— START OF Text extract —

No one felt the brunt of Engels’ attacks on the Gillum campaign more than Manny Orozco-Ballestas, a 24-year-old Gillum campaign youth-outreach staffer who had been on the campaign for just two weeks before he became Engels’ latest target. Going through Orozco-Ballestas’ social-media profiles, Engels found a picture of the campaign staffer wearing a shirt showing an electoral map from 2017. Areas that voted for Trump were labeled “Dumbfuckistan.”

Engels highlighted the picture on Central Florida Post. And the Florida GOP soon called on Gillum to fire Orozco-Ballestas, while Fox News described him as wearing a “profane shirt insulting Trump voters.”

The Gillum campaign didn’t take the bait. But then, Engels dug up years-old tweets Orozco-Ballestas had made about fat-shaming, calling for Trump’s execution in 2013, and, in one post, implying that toddlers use pacifiers to prepare to give oral sex.

Within hours, he’d been fired. Orozco-Ballestas, who says he can’t defend his old tweets, is still trying to get another job months after the campaign.

“To essentially use me as a piece of meat to feed to his echo chamber, I don’t even have words to describe it,” Orozco-Ballestas said. “It was humiliating.”

— END OF Text extract —

• Brief:
Write out the part of the news excerpt between "Within hours, he’d" and "after the campaign.", inclusive, word for word. These records were taken from a different source than the text.

— START OF Material shown —

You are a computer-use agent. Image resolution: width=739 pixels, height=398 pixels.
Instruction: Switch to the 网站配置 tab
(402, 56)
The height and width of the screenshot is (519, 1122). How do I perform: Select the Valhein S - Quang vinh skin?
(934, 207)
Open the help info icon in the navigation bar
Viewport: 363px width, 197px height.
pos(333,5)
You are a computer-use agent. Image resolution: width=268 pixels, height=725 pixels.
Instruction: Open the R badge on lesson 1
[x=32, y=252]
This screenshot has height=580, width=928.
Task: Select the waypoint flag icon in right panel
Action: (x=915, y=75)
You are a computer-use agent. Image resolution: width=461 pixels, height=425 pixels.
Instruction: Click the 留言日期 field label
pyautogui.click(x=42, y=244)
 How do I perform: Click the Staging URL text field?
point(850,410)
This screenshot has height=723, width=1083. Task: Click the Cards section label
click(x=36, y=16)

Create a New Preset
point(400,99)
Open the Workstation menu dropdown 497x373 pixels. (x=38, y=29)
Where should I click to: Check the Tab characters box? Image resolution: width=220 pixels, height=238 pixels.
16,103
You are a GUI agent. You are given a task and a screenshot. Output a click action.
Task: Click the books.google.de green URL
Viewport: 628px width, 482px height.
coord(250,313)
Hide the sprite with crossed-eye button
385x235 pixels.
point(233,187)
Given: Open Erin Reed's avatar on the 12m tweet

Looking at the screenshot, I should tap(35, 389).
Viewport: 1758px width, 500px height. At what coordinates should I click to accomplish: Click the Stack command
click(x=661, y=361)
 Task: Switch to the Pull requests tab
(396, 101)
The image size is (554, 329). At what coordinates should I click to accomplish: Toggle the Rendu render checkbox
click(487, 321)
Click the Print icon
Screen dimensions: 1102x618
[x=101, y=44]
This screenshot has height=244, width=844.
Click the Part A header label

— END OF Material shown —

• In response:
Within hours, he’d been fired. Orozco-Ballestas, who says he can’t defend his old tweets, is still trying to get another job months after the campaign.